### TEXTO SELECIONADO
A interrupção na produtora ocorreu só por parte dos documentários, já que esses exigem mais contato presencial. E, apesar de o número de produções mensais variar, o afro-empreendedor conta que produz, no mínimo, dez materiais a cada mês, sendo que os valores podem variar de acordo com o pedido. Captação de imagens de drone, por exemplo, custam em média de R$ 750,00, enquanto um vídeo institucional pode ser precificado entre R$ 6 mil e R$ 7 mil. 

Outro ponto relevante da empresa que conta com profissionais por demanda é que há a priorização da contratação de profissionais negros, já que André reconhece as dificuldades que a população negra enfrenta no dia a dia. 

Ainda em relação à pesquisa, a analista do Sebrae destaca que um ponto positivo é que há a demonstração de que os negócios liderados por pessoas negras (88%), em sua maioria, já contam com o PIX como forma de pagamento, o que mostra que essas pessoas estão antenadas e garantem mais agilidade nos pagamentos — no caso dos empreendedores brancos, o número é de 85%.

Carvalho conseguiu se adaptar às mudanças do mercado e manteve sua empresa em crescimento | Crédito: Wilsson Passabone – Divulgação

Nível de maturidade ainda é baixo no País

Estudo realizado pela KPMG indica que 73% das empresas brasileiras pesquisadas não contam com um nível adequado de maturidade com relação aos planos de continuidade de negócios. Desse total, 40% das organizações encontram-se no estágio 1, ou seja, não possuem sequer uma estratégia neste sentido.

De acordo com o estudo, outras 33% foram classificadas no estágio 2, em que este mecanismo até existe, mas não identifica e direciona todos os eventos que possam afetar as operações adequadamente. Apenas 27% das companhias participantes da pesquisa têm, de fato, um plano de continuidade de negócios estruturado, completo e abrangente, similar ao modelo esperado pelas boas práticas de mercado.

Apesar dos números relacionados ao nível de maturidade, 57% dos respondentes da pesquisa afirmaram ter consciência da importância de se estabelecer um plano de continuidade de negócios.

A pesquisa destacou ainda que a recuperação eficiente com o menor dano possível é o tema mais apontado pelos executivos entre os diversos benefícios trazidos pela implementação deste mecanismo. Por outro lado, segundo os dados reunidos pela KPMG, a maior barreira enfrentada pelas empresas é provocada pela ausência de cultura em gestão de riscos e crises e a falta de clareza em relação a potenciais benefícios destas práticas.

### EXTRATOS DE DADOS
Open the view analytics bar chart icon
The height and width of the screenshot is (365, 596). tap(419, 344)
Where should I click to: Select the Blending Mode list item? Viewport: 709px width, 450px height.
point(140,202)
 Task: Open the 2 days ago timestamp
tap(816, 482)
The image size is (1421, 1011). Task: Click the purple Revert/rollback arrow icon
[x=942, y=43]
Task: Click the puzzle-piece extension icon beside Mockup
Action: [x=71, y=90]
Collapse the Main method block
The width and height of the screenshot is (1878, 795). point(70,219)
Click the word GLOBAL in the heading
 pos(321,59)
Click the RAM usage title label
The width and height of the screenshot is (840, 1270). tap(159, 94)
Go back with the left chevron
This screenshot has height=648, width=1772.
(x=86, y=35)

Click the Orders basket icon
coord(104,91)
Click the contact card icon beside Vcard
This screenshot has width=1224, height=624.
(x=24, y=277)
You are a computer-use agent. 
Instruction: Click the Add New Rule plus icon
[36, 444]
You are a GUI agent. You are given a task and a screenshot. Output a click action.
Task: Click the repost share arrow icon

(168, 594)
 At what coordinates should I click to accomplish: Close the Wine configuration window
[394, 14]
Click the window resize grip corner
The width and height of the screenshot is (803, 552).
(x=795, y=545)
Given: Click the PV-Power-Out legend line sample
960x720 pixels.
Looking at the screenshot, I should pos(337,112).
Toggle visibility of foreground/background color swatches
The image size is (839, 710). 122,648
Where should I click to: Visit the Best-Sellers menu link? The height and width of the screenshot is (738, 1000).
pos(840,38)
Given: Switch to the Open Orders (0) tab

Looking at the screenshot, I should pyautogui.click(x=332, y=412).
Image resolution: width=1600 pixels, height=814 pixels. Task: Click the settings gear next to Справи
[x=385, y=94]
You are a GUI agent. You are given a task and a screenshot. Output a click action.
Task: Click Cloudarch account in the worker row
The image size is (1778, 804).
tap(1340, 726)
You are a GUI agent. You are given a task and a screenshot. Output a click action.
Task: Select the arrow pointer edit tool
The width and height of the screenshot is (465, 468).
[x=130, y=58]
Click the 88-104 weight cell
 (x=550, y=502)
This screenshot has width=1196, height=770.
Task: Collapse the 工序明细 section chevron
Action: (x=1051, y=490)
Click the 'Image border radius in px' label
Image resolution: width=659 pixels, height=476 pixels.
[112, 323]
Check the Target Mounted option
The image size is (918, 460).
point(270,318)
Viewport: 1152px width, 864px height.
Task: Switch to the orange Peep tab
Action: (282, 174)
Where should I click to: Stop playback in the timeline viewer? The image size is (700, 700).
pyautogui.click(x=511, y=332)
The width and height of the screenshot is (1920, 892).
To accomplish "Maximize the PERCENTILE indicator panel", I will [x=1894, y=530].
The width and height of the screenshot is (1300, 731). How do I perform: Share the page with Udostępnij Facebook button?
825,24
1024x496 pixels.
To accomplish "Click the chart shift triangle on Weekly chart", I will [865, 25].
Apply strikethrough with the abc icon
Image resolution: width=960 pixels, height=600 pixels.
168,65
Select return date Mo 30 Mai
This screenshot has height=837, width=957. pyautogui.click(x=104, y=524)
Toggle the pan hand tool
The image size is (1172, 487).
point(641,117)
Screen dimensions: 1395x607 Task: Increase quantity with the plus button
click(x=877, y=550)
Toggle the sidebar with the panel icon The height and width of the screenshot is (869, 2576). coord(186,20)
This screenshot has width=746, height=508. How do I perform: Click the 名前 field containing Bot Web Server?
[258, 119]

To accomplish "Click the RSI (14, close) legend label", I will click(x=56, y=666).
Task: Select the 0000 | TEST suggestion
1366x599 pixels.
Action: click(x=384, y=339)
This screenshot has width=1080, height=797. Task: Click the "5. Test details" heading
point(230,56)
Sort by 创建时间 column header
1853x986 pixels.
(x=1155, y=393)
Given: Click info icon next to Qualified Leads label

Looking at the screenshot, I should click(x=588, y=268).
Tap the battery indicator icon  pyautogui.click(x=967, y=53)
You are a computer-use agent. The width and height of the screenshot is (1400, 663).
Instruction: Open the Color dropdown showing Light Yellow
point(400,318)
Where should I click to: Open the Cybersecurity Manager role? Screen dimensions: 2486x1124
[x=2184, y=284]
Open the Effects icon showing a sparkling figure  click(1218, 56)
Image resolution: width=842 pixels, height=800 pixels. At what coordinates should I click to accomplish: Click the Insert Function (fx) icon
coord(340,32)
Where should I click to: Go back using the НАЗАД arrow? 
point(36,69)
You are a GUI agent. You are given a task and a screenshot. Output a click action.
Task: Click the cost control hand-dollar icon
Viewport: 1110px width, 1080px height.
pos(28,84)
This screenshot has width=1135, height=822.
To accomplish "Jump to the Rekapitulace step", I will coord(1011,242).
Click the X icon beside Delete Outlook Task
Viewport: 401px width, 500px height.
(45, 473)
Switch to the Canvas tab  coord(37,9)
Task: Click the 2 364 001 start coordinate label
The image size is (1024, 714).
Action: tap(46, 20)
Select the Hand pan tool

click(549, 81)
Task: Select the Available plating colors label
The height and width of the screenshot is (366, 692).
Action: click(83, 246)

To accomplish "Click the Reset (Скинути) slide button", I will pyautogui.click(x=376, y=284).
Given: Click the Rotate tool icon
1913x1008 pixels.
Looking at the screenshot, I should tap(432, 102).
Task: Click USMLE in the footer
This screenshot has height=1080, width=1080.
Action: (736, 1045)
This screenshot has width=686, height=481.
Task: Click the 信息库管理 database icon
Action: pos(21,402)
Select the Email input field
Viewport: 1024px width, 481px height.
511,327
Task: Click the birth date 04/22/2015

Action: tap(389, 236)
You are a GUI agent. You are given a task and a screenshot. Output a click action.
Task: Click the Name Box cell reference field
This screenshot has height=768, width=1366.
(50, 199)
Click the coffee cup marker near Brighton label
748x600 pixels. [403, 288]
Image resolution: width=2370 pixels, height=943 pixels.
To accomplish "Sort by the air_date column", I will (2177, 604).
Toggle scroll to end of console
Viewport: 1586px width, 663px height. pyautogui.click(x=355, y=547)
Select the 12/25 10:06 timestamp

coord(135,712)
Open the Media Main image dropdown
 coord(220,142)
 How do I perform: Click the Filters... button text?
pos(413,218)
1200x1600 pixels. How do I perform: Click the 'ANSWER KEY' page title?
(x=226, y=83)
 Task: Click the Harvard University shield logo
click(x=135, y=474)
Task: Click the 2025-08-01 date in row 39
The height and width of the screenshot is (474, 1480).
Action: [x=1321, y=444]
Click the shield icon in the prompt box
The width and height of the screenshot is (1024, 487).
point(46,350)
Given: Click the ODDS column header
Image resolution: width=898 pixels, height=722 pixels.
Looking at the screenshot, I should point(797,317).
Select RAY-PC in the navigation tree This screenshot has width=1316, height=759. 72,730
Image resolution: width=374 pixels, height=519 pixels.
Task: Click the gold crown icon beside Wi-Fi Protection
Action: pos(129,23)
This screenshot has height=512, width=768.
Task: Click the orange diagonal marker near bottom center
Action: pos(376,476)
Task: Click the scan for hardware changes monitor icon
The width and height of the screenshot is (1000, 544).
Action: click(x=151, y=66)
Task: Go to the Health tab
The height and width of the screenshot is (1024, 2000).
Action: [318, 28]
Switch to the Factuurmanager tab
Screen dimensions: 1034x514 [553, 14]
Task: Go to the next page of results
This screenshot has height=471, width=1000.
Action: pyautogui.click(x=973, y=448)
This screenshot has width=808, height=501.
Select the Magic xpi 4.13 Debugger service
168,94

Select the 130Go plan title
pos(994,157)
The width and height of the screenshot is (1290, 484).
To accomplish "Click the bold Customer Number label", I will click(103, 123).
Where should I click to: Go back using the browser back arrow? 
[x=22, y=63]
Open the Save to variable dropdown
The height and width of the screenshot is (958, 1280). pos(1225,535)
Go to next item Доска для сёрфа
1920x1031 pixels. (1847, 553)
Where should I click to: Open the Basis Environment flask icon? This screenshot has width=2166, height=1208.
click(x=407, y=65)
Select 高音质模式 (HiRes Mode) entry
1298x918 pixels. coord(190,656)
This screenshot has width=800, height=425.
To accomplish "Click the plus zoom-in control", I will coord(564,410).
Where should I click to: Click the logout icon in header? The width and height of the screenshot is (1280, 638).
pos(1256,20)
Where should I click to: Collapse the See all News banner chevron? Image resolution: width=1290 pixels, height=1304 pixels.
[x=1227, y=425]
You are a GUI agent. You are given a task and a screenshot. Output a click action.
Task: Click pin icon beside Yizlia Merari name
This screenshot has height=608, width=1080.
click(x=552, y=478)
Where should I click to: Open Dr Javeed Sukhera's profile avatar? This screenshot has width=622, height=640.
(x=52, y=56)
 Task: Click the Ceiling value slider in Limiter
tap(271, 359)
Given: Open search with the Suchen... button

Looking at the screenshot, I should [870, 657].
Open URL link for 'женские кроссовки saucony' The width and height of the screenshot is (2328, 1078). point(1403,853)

### TAREFAS A REALIZAR
a) Traduza para o inglês a seguinte frase do texto sobre empreendedorismo: "Apesar dos números relacionados ao nível de maturidade, 57% dos respondentes da pesquisa afirmaram ter consciência da importância de se estabelecer um plano de continuidade de negócios."
b) Prossiga com o texto sobre empreendedorismo, começando logo após a última frase apresentada.

### RESPOSTAS
a) Despite the figures related to the level of maturity, 57% of the survey respondents stated that they were aware of the importance of establishing a business continuity plan.

b)
“É imprescindível manter em mente que todas as corporações estão expostas a diversos riscos — e o que diferencia as bem-sucedidas das demais é a maneira como agem quando uma crise é instalada. Empresas que buscam a longevidade devem identificar e tratar os riscos por meio de um plano de continuidade de negócios eficiente. E, para isso, é importante entender o nível de maturidade da companhia, os protocolos de recuperação existentes e quais pontos devem ser tratados com prioridade”, pontua o sócio-diretor de Gestão de Riscos da KPMG, Luís Navarro.

Estágio de maturidade

O relatório da KPMG avaliou e classificou o nível de maturidade dos planos de continuidade de negócios de 17 setores. As indústrias que mais se destacaram foram tecnologia da informação e serviços financeiros com 51% e 49% no estágio 3, respectivamente. No estágio dois, aparecem os segmentos de varejo (63%), energia, recursos naturais e saneamento (49%) e infraestrutura (44%).

Nas posições de estágio 1 de maturidade estão companhias de logística e distribuição (88%), agronegócio (75%), biotecnologia (75%), educação (69%), bens de consumo (67%), construção/imobiliário (62%), farmacêutica (60%), entretenimento, mídia e editorial (60%), transporte, viagens, turismo (60%), manufatura (51%), saúde (48%) e de outros ramos de atividade (42%).

 “Os resultados indicam que ainda há um longo caminho para que esta cultura seja implementada e naturalizada em todos os segmentos. Somente assim o patamar de maturidade desejado será atingido, alinhando a gestão de crises e de continuidade com a estratégia de negócios”, ressalta Navarro.

A primeira edição da “Pesquisa de maturidade dos planos de continuidade de negócios no Brasil” foi realizada entre maio e junho do ano passado por meio de uma plataforma web e contemplou 28 perguntas.